Tuesday, February 14, 2012

Strange (But nice) Dreams

So last night I had this dream that Cullen (OohCullen from the youtubes) was a time traveler from 48 years in the future, and he came back in time for some reason that I didn't find out, because I woke up too soon.  But it was fun, and he was running around in my dream muttering about time paradoxes and the like.  But before that, we just hung out for a while, and talked, and I knew that he was a time traveler and everyone else didn't, except for Emily, Kiersten, and Gwen, who showed up in my dream at the end, and to whom I told about Cullen.  Dream-Emily was understandably excited.


And this morning I woke to this in my sub box.

Monday, February 13, 2012

"My thoughts are stars that I can't fathom into constellations." -TFioS by John Green

Which is great and all, but not helpful when I need to write an essay type of assignment.  Why are my thoughts so willing to be distracted tonight?

Sunday, February 12, 2012

Rereading old journal entries

"You saw vulnerability as a place for rejection; I saw it as a chance at acceptance.  You saw the fear; I saw the opportunity for grace and forgiveness."

Saturday, February 11, 2012

Despite everything that happened today, all of the emotions I experienced, I think that over-all it was a good day.  Also, I'm rereading old letters, blogs, journal entries, and going "did I really write that?" which is always fun.

Friday, February 10, 2012

I really, really don't want to go to French class tomorrow.
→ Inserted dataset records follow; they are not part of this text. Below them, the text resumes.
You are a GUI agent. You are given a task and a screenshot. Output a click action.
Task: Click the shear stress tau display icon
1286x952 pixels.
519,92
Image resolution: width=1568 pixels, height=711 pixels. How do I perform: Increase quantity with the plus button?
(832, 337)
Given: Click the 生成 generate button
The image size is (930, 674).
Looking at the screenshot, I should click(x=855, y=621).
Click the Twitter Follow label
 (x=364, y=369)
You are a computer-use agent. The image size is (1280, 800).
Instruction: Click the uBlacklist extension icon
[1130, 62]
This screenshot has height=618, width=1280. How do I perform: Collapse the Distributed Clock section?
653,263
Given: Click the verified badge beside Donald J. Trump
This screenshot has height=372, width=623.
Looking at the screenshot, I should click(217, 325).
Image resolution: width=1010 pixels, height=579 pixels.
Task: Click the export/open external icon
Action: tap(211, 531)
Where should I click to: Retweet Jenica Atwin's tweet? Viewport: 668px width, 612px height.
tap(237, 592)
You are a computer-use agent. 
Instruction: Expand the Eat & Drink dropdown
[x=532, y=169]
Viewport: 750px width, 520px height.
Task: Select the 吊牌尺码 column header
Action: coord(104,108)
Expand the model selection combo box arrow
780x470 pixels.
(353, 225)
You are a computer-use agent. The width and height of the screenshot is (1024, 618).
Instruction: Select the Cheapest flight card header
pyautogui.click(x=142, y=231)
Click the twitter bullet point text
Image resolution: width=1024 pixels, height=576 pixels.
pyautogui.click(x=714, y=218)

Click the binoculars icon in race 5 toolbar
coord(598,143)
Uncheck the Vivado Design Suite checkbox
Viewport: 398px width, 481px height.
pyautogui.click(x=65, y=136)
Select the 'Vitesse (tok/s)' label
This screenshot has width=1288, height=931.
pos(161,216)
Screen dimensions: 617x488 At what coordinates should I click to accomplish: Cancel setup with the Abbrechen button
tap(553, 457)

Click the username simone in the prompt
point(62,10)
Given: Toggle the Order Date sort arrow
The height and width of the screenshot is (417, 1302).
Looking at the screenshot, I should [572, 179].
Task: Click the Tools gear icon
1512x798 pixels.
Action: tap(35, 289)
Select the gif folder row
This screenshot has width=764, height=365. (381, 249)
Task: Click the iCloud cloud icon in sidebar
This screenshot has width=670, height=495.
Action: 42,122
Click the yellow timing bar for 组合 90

I don't want to do my homework.  I don't want to study.  I just want to sleep.  A lot.  For a long time.  A long, long time.  For no other reason than that I am sleep deprived because my schedule and my sleep cycle don't match up right now, and all attempts to change that have not worked.  And I am really frustrated about this right now.  And last night I was lying there, hating everyone who was making noise and wishing I was at home, wishing I was in a small, enclosed space, wishing I had someone to sit there and sing lullabies until I feel asleep, wishing someone would sit and stroke my hair until I fell asleep, wishing I could freaking fall asleep and hating everything because none of my wishes were happening.

Wednesday, February 8, 2012

Okay. I can do this

Right now I feel like I'm running a marathon that is on a track with lots of hills.  I do my little I-think-I-can-I-think-I-can thing to get to the top of the hill, and then I'm all tired out because of that, so the downhill bit is nice, but I'm still running, just not expending as much effort when I just want to sit down and rest for a bit.  But I can't because after a little bit I have to do it all again.  And this is every day for the past week and a half, and will continue for the next week and a half.  So that's great.  I'm not actually going insane.  I'm not even going a little bit insane, because I've been spending time with God every day.  I just want more sleep, and more time to chill, you know?

Monday, February 6, 2012

Hairstyles, etc.

Sometimes I don't like my hair to touch my neck, so I put it up in a ponytail.  And sometimes when it's in a ponytail, I don't like it to move independently of the rest of my head.  So I attack it with bobby pins, and it pretty much doesn't swing when I turn my head.  But after a while it starts escaping from the bobby pins and doing this:



Also, this:

It's my bedtime

So I'll just leave you with some youtube videos that I watched today.

Some K-Pop (If you click the watch-in-youtube button, it takes you to the page where there are translated lyrics)


Doctor Who fan-vid


A song and video that make me very happy


For some reason I absolutely adore this video.  I have this weird thing, where I either absolutely adore the things that Tom Milsom creates, or I'm pretty much indifferent.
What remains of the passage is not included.